As a graduate student, Daileader was a four-time winner of the "Harvard University Certificate of Distinction in Teaching." At William & Mary, he has held a University Professorship for Teaching Excellence and been awarded an Alumni Fellowship Award for Teaching and a Phi Beta Kappa Award for Excellence in Teaching (Alpha chapter of Virginia). In 2012, The Princeton Review named him one of the 300 best professors in America. Daileader also received the Thomas Ashley Graves Jr. Award for Sustained Teaching Excellence in 2016.

==Books==
Daileader's book Saint Vincent Ferrier, His World and Life: Religion and Society in Late Medieval Europe won the La corónica International Book Award “for the best monograph published on Medieval Hispanic Languages, Literatures, and Cultures” in 2018.

==Bibliography==
Articles (select)
- "Corporations et gouvernance à Perpignan en 1449." In Histoire et archéologie en Pays catalan.
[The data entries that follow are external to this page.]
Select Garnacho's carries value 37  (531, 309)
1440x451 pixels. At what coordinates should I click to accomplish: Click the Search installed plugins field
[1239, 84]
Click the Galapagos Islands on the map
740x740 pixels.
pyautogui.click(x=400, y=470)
Mélanges offerts à Aymat Catafau, Trabucaire, 2024, pp. 285–300.
- "Local Experiences of the Great Western Schism," in J. Rollo-Koster and T. Izbicki (eds.), A Companion to the Great Western Schism (1378-1417), Brill, 2009, pp. 89–121.
- "Catalonia and the Midi: Sixty Years of Urban History," Imago temporis: medium aevum 1 (2007) 31–58.
- "La coutume dans un pays aux trois religions: la Catalogne, 1228-1319," Annales du Midi 118 (2006): 369–385.
- "The Vanishing Consulates of Catalonia," Speculum, Vol. 74, No. 1. (Jan., 1999), pp. 65–94.
- "Town and Countryside in Northeastern Catalonia, 1267-ca. 1450: The sobreposats de la horta of Perpignan," Journal of Medieval History 24 (1998): 347–66
- "One Will, One Voice, and Equal Love: Papal Elections and the Liber Pontificalis in the Early Middle Ages," Archivum historiae pontificiae 31 (1993): 11–31.

Books
- Time and Governance in Fifteenth-Century Perpignan, Cambridge University Press, 2025.
- Saint Vincent Ferrer, His World and Life: Religion and Society in Late Medieval Europe, Palgrave MacMillan, 2016. Spanish translation: San Vicente Ferrer - Su mundo y su vida and Catalan translation: La vida i el món de Sant Vicent Ferrer, Universitat de València, 2019.
- Co-edited with Philip Whalen. French Historians, 1900-2000. New Historical Writing in Twentieth-Century France, Wiley-Blackwell, 2010.
- True Citizens - Violence, Memory, and Identity in the Medieval Community of Perpignan 1162-1397, Brill Academic Publishers, Leiden, Boston, Köln, 2000. French translation: De Vrais Citoyens - Violence, mémoire et identité dans la communauté médiévale de Perpignan 1162-1397, Trabucaire, 2004.

Video lectures
- How the Crusades Changed History, Course No. 30650, The Teaching Company, 2023.
- Charlemagne: Father of Europe, Course No. 30250, The Teaching Company, 2022.
- The Late Middle Ages, Course No. 8296, The Teaching Company, 2007. ISBN 978-1-59803-345-8
- The Early Middle Ages, Course No. 8267, The Teaching Company, 2004. ISBN 1-56585-916-2
- The High Middle Ages, Course No. 869, The Teaching Company, 2001. ISBN 1-56585-827-1

Audio lectures
- How the Crusades Changed History, Course No. 3931, The Teaching Company, 2013.